Feeding the Inner 'Spirit' with Kwakwaka'wakw Art in Seattle

A Spirit Within by Rande Cook
(Photo: Paul Niemi)
This past Saturday, Steinbrueck Native Gallery in Seattle sponsored a very special cultural event at the Seattle Art Museum. Owners Elizabeth and Matthew Steinbrueck hosted the Copper Maker Dancers, a Kwakwaka'wakw dance, song and drum troup led by Chief Calvin Hunt and his wife Marie.  The group, which hails from Fort Rupert Village in Port Hardy, British Columbia,  also included artist Rande Cook.  Legendary ethnographer and art historian Bill Holm and his wife Marty were honored guests, and took a prominent place onstage amidst the drummers, singers and dancers.

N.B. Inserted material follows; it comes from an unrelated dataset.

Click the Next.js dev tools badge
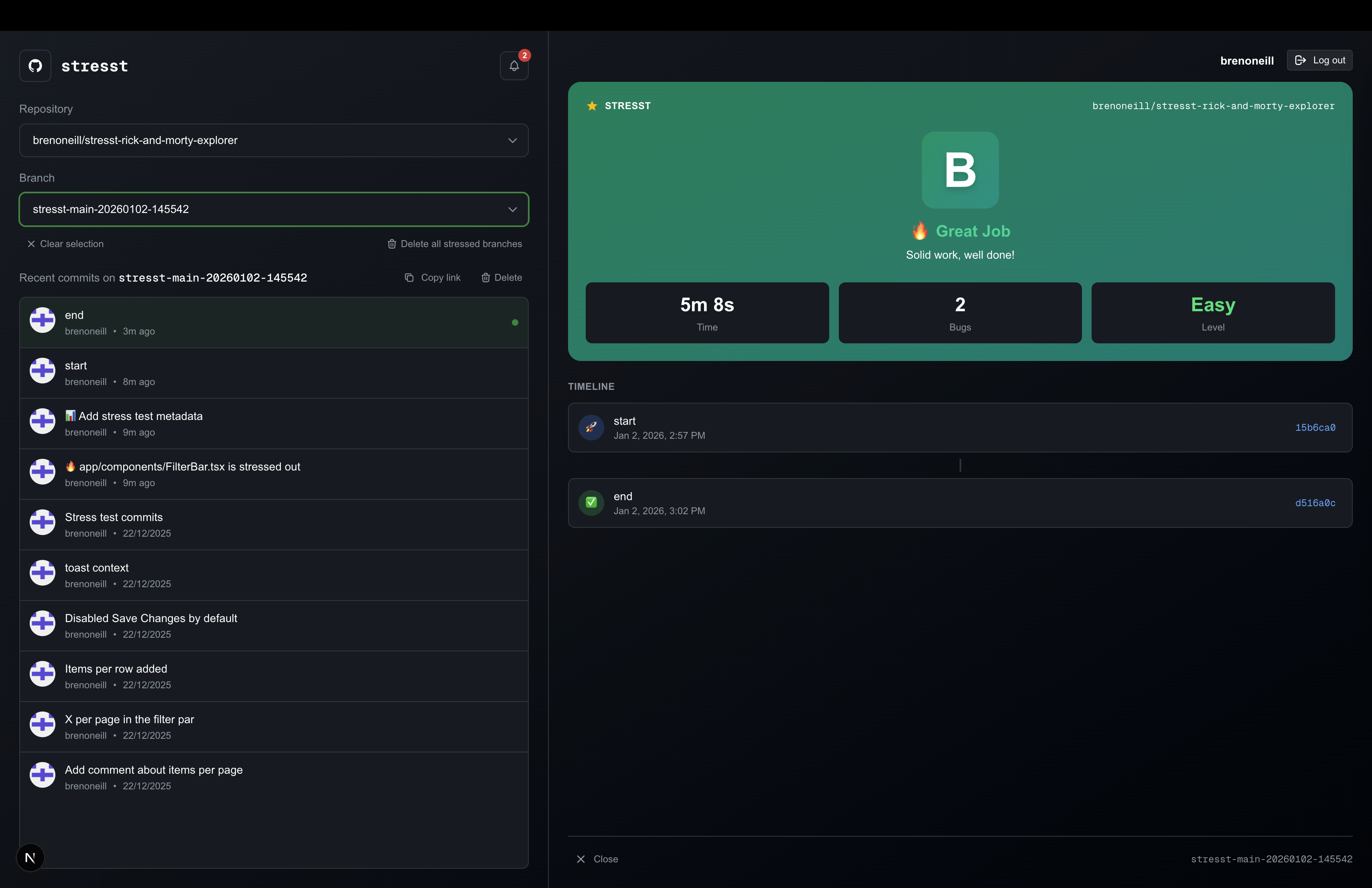Screen dimensions: 1372x888 (x=30, y=858)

Rande Cook Beats a Drum as the Copper Maker
Dancers Perform Traditional Dances
(Photo: Paul Niemi)
For me, the highlight of the performance was witnessing the dance of the Tso-no-qua or "The Wild Woman of the Woods" mask.  The tale of the woman who combs the shoreline looking for young boys and girls to eat is, perhaps, my favorite in the Northwest Coast story lexicon mostly because of her mystical and dark presence.  Numerous dances, including some very sacred ones, were accompanied by glorious singing and drumming.  The performance culiminated with an invitation to the audience to participate in a group dance onstage.   This was a marvelous opportunity for people from all walks of life to come together and be healed by a sense that we are all one. 

A Member of Copper Maker Dancers Performs
the Dance of Tso-no-qua
(Photo: Paul Niemi)
Afterwards, everyone headed over to the Steinbrueck Native Gallery for the opening of works by Rande Cook in "A Spirit Within."  This exhibit is breathtaking and represents everything lovers of Northwest Coast First Nations art have come to expect.  Cook works in a variety of mediums including jewelry, which are just as captivating as his masks and other carvings.

Kwakwaka'wakw Artist Rande Cook
Speaks to a Collector About His Work in
"A Spirit Within"
(Photo: Paul Niemi)
Cook commented on how Northwest Coast masks mean nothing without the dances and songs that they were created to bring to life.  It was thus fitting and an extraordinary experience from a continuity standpoint to see and feel the dances, songs and music and then view the exhibition.  The exhilaration aroused by the performance filled the gallery show with incredible energy, vibrancy and relevance to what spectators had experienced a couple of hours earlier.